To find out what kinds of microbes inhabit these extreme environments, where water temperatures can surpass 70°C, researchers at the University of Colorado at Boulder collected bacteria-bearing sediment samples from Yellowstone’s geothermal system. Then, the team sequenced some of the microbes’ genes. Much to the researchers’ surprise, the sequences in most of the microbes closely resembled those of hydrogen-metabolizing bacteria that had been characterized elsewhere.
With extensive measurements, the researchers also determined that molecular hydrogen is abundant throughout the geothermal system. “These are the first systematic measurements of hydrogen in Yellowstone’s springs,” says lead investigator Norman Pace.
His computer model suggests why, even in the presence of sulfur, bacteria favor hydrogen. It’s because sulfur-metabolizing organisms require oxygen, which serves as the depot for electrons that the microbes strip from sulfur. At temperatures greater than 70° C, however, oxygen is poorly soluble. So, most of the microbes living in the geothermal springs turn to hydrogen instead.
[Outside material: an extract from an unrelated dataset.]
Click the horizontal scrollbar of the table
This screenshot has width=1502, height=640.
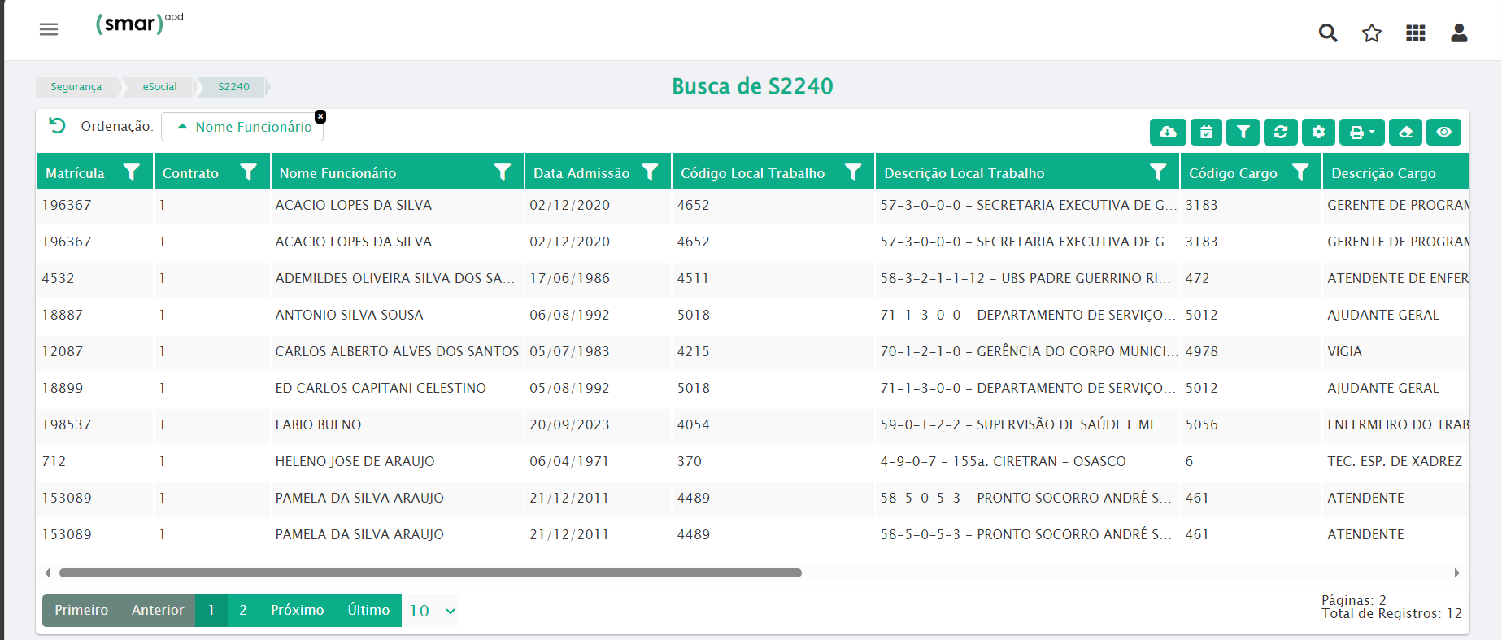coord(430,573)
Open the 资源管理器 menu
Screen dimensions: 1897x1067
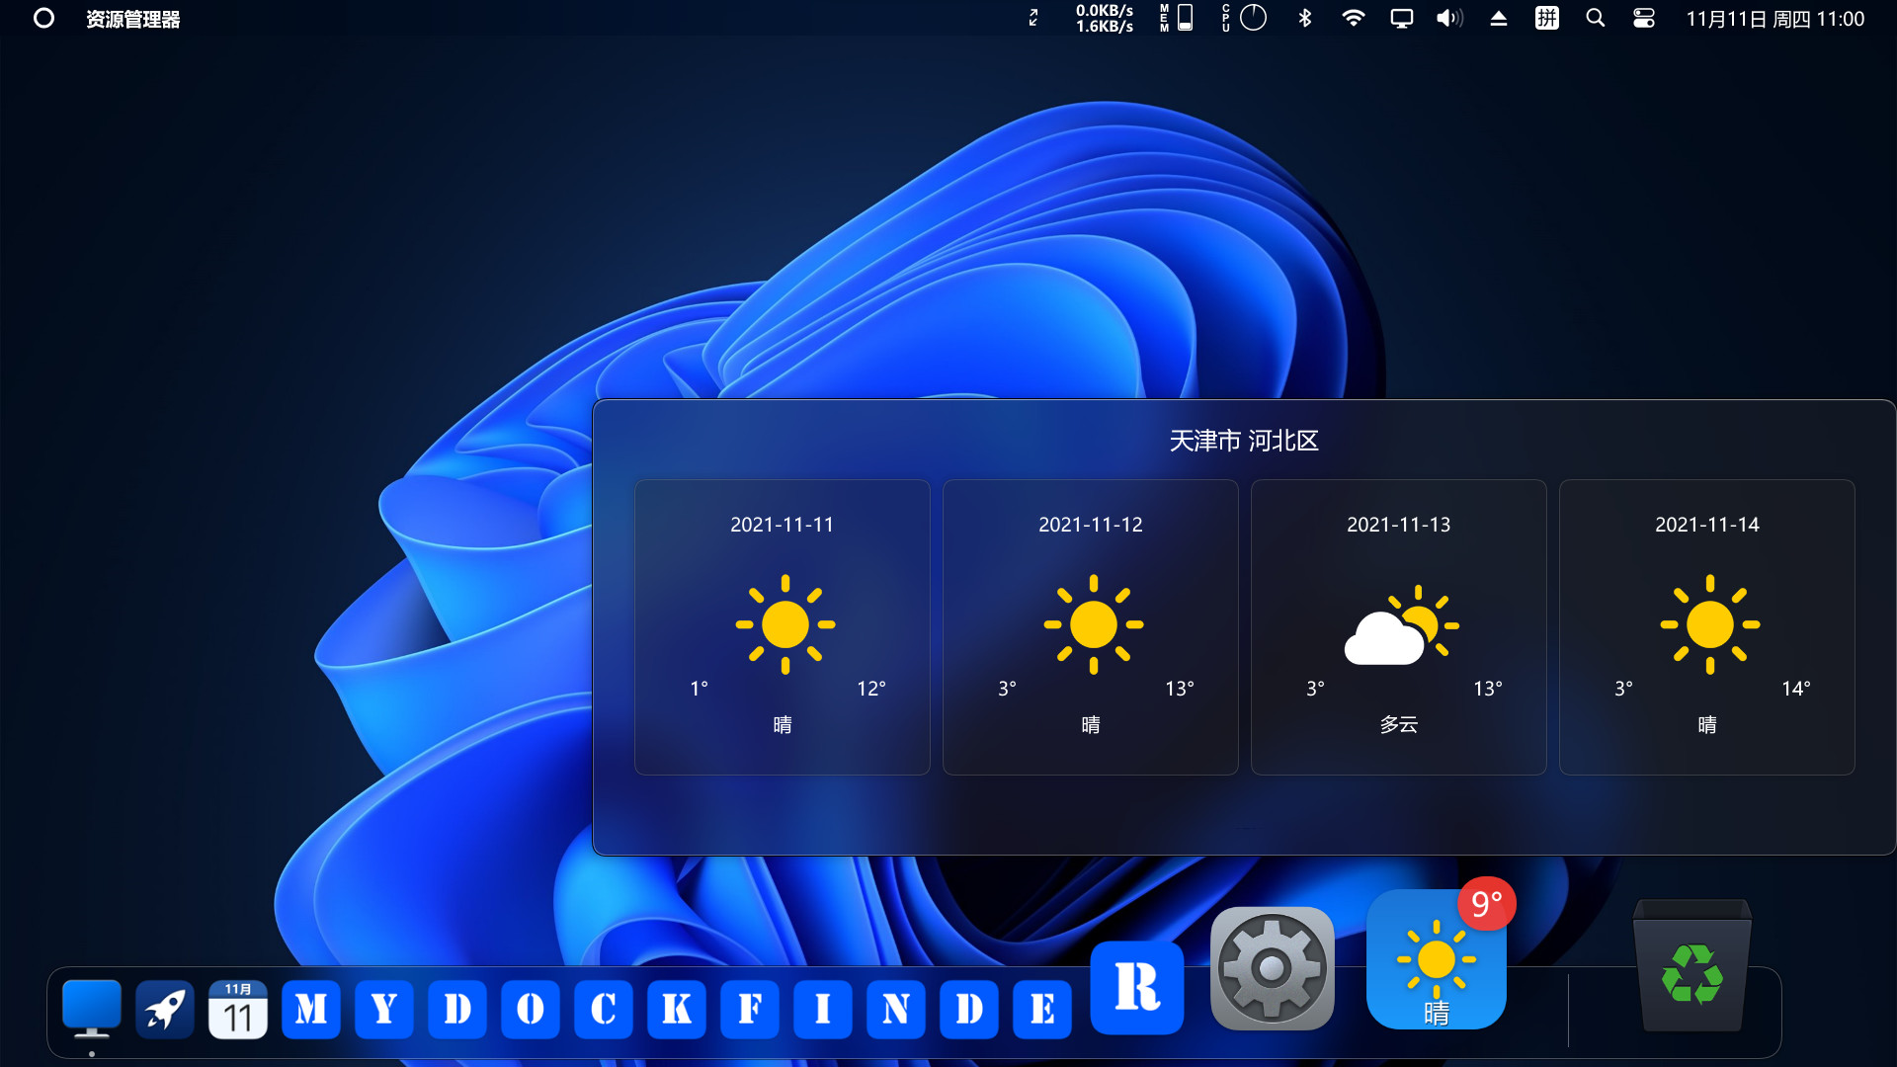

Pace and his colleagues describe their results in an upcoming Proceedings of the National Academy of Sciences.
Although hydrogen-consuming bacteria have been found in other low-oxygen environments, such as rice paddies and cow rumens, the new study hints that such microbes may be surprisingly prevalent.
“This will popularize the importance of hydrogen metabolism in the environment. Most people don’t think about it very much,” says Pace. The finding also implies that many bacteria in deep-sea hydrothermal vents, for instance, may metabolize hydrogen instead of sulfur.
Although he finds the Colorado group’s findings surprising, Ken Nealson of the University of Southern California in Los Angeles says that they also make a lot of sense. “Hydrogen is the most abundant element in the universe,” he notes. “Any wise organism would choose hydrogen over sulfur.”
Nealson says that Pace’s results may not only cause researchers to take a closer look at the microbes on Earth but also stimulate new ideas for scientists searching for life on other planets. For instance, volcanic activity and other hydrogen-generating geochemical processes that have been observed in the solar system might host microbial life, says Nealson.